COUR D’APPEL DE LYON
3e chambre A
ARRÊT DU 23 Mai 2019
APPELANTE :
SAS 2 CSI – CABINET CONSEIL EN STRATÉGIE INFORMATIQUE
[…]
[…]
Représentée par Me Frédérique BARRE de la SELARL BARRE – LE GLEUT, avocat au barreau de LYON et ayant pour avocat plaidant, Me Guillaume DAPSANCE, avocat au barreau de PARIS, substitué par Me Christelle NICLET-LAGEAT, avocat au barreau de VAL D’OISE
INTIMÉE :
[…]
[…]
Représentée par Me Thierry MONOD de la SELARL MONOD – TALLENT, avocat au barreau de LYON
* * * * * *
Date de clôture de l’instruction : 06 Décembre 2018
Date des plaidoiries tenues en audience publique : 27 Mars 2019
Date de mise à disposition : 23 Mai 2019
Audience tenue par Hélène HOMS, président, et Y Z, conseiller, qui ont siégé en rapporteurs sans opposition des avocats dûment avisés et ont rendu compte à la Cour dans leur délibéré,
assistés pendant les débats de Jessica LICTEVOUT, greffier
A l’audience, Y Z a fait le rapport, conformément à l’article 785 du code de procédure civile.

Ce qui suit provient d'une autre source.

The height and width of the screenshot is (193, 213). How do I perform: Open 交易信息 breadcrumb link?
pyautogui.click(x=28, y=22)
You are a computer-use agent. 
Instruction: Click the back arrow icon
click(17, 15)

Composition de la Cour lors du délibéré :
— Anne-Marie ESPARBÈS, président
— Hélène HOMS, conseiller
— Y Z, conseiller
Arrêt Contradictoire rendu par mise à disposition au greffe de la cour d’appel, les parties en ayant été préalablement avisées dans les conditions prévues à l’article 450 alinéa 2 du code de procédure civile,
Signé par Anne-Marie ESPARBÈS, président, et par Jessica LICTEVOUT, greffier, auquel la minute a été remise par le magistrat signataire.
* * * *
EXPOSÉ DU LITIGE
La S.A.R.L. Laidet Médical Rhône (Laidet), exerçant une activité d’assistance médicale à domicile, a accepté le 3 juillet 2013 la proposition d’acquisition du progiciel « SanoPSAD » de type ERP conçu et commercialisé par la S.A.S. Cabinet conseil en stratégie informatique (2CSl).

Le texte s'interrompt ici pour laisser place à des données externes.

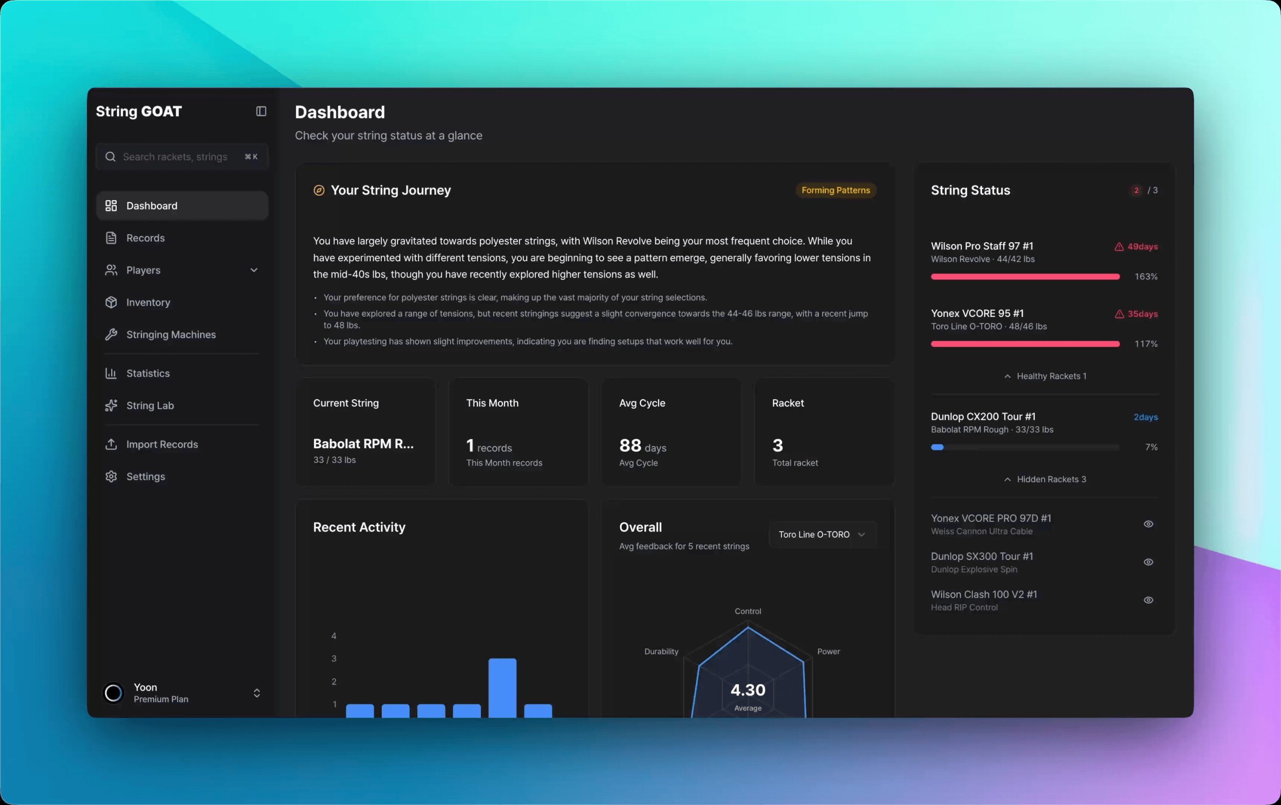
Task: Click the Yoon profile avatar
Action: [113, 693]
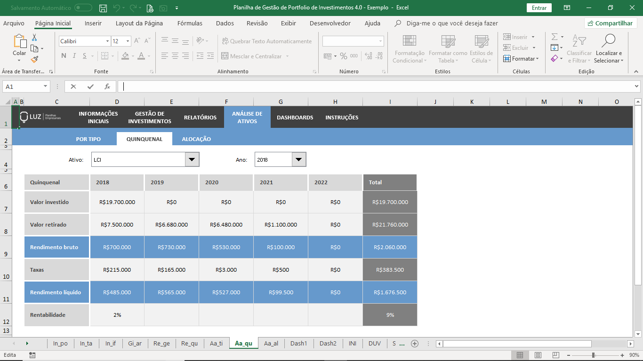Click the zoom slider in status bar

click(593, 355)
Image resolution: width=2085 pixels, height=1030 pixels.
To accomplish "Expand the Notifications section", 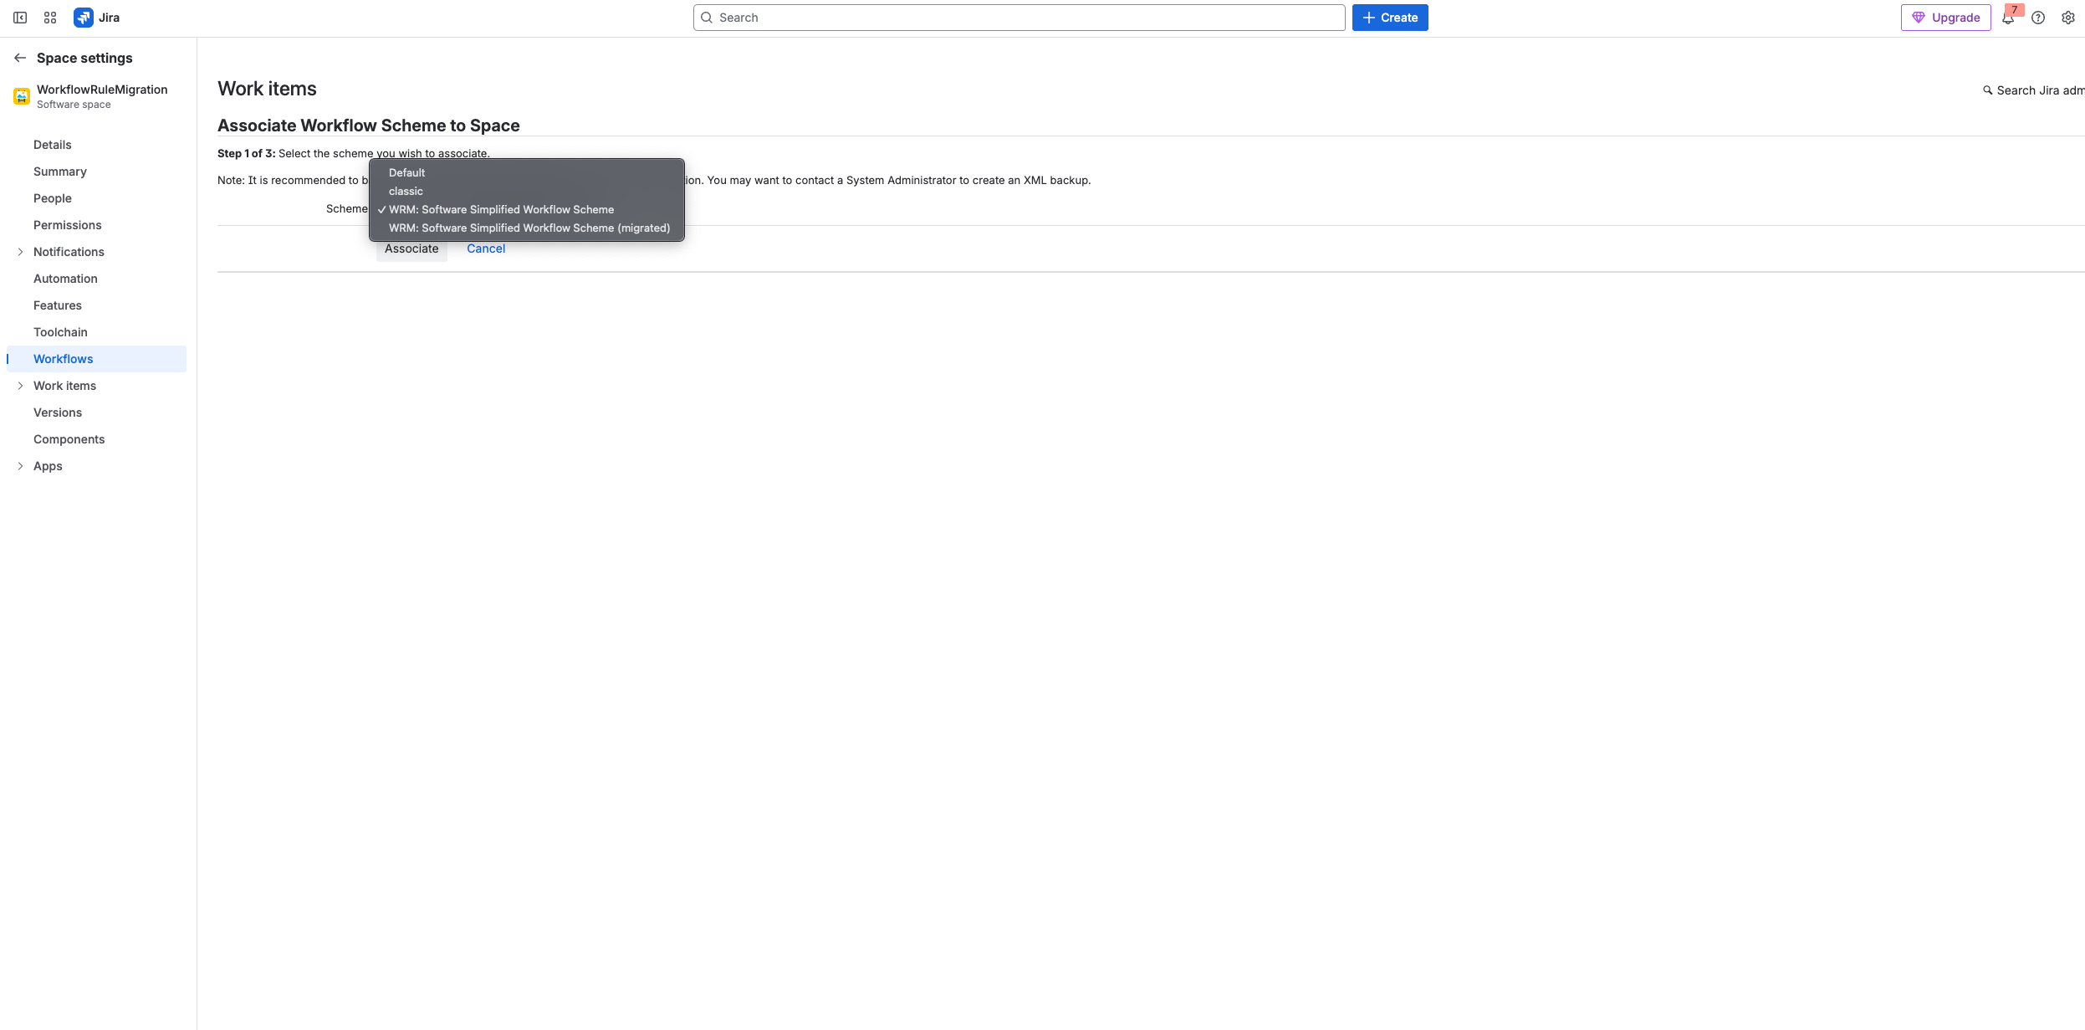I will [x=21, y=251].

La société 2CSI a émis plusieurs factures réglées par la société’Laidet :
· du 3 juillet 2013 d’un montant de 18'500'€ HT correspondant au paiement d’un acompte de 50 % du montant de la commande,
· du 22 juillet 2013 d’un montant de 2'100'€ HT relatif aux formations de «chefs de projets »,
· du 14 octobre 2013 d’un montant de 23'850'€ HT correspondant à la fin de la première phase d’installation devant répondre au cahier des charges élaboré,
· du 17 octobre 2013 d’un montant de 2'100'€ HT relative à « la formation, paramétrage logistique et comptabilité générale ».
La société Laidet déplorant que la société 2CSI n’a pas achevé la première phase d’installation et notamment, le paramétrage et l’intégration des données historiques l’a mise en demeure le 29 juillet 2014 de tenir ses engagements et de lui rembourser la facture réglée en octobre 2013.
Le 14 décembre 2014, la société Laidet a réitéré sa mise en demeure.
La société 2CSl n’a pas procédé au remboursement réclamé mais a émis une facture de maintenance
de son logiciel pour un montant de 6'646,43'€ HT, également payée par la société Laidet le 1er décembre 2014.
La société Laidet a obtenu du juge des référés la désignation d’un expert judiciaire, M. X, par ordonnance du 11 mars 2015.
L’expert judiciaire a déposé son rapport le 25 octobre 2015.
La société Laidet a fait assigner la société 2CSI devant le juge des référés qui a renvoyé les parties devant les juges du fond par ordonnance du 16 décembre 2015.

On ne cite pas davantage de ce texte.